= TASK PROMPT =
Identify all lines in the data containing the string "folder". Copy them out.

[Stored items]
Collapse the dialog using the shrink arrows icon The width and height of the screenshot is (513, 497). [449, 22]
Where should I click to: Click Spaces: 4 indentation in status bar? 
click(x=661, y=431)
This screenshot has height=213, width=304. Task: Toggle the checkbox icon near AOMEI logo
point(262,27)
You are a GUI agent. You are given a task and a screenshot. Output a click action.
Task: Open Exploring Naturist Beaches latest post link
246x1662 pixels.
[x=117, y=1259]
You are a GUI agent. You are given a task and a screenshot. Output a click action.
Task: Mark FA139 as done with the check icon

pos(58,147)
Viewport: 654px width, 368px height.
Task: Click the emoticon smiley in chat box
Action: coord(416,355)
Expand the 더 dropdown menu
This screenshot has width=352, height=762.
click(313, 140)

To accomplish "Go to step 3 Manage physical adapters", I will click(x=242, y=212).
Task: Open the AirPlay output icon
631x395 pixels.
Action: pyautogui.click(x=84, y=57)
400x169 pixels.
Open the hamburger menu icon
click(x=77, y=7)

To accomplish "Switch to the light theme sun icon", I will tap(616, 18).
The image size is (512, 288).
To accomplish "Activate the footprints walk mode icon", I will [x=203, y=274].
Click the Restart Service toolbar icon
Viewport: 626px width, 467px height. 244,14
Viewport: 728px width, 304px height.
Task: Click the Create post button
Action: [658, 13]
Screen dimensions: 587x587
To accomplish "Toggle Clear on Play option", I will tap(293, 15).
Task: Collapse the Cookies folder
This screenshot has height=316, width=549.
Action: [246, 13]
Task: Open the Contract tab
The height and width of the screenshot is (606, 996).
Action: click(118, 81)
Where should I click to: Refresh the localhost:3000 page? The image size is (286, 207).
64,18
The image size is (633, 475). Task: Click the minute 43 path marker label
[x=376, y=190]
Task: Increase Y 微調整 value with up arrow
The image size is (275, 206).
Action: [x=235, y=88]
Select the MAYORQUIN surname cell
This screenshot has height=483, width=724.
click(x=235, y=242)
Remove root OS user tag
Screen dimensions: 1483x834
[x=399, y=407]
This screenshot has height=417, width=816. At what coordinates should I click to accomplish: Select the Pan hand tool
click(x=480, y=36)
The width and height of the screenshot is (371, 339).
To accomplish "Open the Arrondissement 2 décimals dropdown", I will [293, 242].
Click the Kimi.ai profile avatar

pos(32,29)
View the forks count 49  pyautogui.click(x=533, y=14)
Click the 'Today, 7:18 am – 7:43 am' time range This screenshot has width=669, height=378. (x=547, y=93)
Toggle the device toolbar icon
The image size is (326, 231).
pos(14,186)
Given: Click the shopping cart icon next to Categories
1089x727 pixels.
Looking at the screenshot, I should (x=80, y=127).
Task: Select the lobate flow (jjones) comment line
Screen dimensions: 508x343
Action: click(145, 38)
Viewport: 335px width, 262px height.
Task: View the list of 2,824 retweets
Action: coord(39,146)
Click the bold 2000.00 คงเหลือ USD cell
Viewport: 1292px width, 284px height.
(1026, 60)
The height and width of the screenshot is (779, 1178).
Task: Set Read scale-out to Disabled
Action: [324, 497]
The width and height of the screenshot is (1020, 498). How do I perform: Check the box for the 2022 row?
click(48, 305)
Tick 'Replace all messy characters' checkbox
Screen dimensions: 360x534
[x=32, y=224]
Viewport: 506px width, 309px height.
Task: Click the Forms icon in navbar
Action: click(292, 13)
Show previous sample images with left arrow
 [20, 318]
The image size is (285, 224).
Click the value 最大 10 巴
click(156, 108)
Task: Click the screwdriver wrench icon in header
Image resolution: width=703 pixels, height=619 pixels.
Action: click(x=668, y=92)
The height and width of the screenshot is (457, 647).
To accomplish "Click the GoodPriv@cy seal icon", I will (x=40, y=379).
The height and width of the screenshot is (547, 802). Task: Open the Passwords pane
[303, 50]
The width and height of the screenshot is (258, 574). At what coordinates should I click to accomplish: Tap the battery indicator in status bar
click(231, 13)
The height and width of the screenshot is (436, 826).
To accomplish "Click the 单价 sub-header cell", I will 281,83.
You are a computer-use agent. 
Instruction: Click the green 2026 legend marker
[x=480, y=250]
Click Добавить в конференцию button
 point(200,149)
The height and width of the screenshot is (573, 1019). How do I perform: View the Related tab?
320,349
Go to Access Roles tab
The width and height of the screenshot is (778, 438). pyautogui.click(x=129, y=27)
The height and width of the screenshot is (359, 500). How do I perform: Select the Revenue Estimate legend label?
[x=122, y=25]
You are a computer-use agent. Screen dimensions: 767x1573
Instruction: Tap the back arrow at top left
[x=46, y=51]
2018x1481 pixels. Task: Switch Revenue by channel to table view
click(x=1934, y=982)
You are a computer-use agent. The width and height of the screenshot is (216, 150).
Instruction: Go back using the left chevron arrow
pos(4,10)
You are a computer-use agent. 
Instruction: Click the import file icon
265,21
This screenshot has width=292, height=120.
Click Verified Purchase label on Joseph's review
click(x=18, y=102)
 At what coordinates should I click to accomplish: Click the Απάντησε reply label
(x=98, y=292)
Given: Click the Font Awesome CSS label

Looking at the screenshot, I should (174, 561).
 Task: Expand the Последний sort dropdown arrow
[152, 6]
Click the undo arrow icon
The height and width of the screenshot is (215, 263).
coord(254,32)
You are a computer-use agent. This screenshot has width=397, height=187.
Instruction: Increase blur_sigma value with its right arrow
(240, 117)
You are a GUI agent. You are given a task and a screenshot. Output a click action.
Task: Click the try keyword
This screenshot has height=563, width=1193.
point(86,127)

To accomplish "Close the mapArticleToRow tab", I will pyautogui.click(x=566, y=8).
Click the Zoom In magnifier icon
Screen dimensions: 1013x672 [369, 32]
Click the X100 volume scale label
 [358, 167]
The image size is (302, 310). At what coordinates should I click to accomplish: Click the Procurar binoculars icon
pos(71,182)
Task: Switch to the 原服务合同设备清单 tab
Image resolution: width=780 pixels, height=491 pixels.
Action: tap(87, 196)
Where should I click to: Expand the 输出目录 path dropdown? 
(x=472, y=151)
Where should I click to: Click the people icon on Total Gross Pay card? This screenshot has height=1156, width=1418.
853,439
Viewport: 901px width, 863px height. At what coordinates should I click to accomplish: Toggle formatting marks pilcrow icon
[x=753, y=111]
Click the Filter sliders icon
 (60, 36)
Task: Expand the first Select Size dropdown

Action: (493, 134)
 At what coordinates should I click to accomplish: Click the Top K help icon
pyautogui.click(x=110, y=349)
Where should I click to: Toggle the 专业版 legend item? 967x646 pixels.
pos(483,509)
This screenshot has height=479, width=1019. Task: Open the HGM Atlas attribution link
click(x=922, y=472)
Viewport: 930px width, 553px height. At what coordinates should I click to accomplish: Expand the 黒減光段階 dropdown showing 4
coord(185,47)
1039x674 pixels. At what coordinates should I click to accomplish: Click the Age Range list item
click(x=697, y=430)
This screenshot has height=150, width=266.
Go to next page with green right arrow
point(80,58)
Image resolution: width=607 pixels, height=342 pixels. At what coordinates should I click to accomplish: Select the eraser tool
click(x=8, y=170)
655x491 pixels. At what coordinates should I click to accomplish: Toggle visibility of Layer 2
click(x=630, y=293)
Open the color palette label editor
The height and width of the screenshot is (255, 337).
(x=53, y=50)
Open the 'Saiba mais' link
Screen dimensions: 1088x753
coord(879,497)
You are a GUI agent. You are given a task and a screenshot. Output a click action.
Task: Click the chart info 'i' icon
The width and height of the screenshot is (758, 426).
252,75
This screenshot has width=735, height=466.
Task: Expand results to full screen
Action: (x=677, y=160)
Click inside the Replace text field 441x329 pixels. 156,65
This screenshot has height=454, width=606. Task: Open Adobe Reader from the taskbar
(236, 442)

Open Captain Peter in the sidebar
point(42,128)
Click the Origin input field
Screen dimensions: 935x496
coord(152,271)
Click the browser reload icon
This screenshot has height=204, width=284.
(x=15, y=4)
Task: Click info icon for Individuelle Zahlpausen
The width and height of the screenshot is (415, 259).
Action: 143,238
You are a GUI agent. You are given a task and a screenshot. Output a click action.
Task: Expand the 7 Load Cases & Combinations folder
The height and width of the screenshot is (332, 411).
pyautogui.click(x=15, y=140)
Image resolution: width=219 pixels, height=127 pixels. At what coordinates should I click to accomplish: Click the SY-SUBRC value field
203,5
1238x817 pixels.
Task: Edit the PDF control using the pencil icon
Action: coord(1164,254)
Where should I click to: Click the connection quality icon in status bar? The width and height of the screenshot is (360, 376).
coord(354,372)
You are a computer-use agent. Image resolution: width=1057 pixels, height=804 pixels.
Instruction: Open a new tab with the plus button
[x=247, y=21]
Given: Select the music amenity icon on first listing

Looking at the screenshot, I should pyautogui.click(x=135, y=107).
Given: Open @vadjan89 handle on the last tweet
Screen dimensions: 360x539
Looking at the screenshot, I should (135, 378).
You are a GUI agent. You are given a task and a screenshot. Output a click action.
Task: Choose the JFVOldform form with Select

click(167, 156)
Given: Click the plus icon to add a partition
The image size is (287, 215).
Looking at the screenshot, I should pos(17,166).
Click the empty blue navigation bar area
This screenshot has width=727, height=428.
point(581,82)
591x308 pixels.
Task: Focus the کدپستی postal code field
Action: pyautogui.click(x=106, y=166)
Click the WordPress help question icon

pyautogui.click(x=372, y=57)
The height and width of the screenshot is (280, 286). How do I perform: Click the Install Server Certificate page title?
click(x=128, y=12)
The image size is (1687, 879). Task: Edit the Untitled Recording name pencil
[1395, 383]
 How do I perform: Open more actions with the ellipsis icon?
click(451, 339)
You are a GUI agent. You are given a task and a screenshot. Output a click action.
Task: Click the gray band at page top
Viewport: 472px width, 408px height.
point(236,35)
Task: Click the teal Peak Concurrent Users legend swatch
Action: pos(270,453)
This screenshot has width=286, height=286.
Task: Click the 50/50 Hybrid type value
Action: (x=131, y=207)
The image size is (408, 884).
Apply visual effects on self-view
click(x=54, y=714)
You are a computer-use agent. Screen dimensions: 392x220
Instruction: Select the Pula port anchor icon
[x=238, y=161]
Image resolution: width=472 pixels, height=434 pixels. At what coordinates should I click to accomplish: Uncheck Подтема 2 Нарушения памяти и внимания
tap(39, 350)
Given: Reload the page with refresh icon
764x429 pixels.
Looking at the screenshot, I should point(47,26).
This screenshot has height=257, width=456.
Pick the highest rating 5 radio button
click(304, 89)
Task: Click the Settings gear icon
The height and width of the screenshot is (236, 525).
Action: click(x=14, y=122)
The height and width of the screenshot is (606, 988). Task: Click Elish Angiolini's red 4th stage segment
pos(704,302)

= RESULT =
Task: Collapse the Cookies folder
Task: Expand the 7 Load Cases & Combinations folder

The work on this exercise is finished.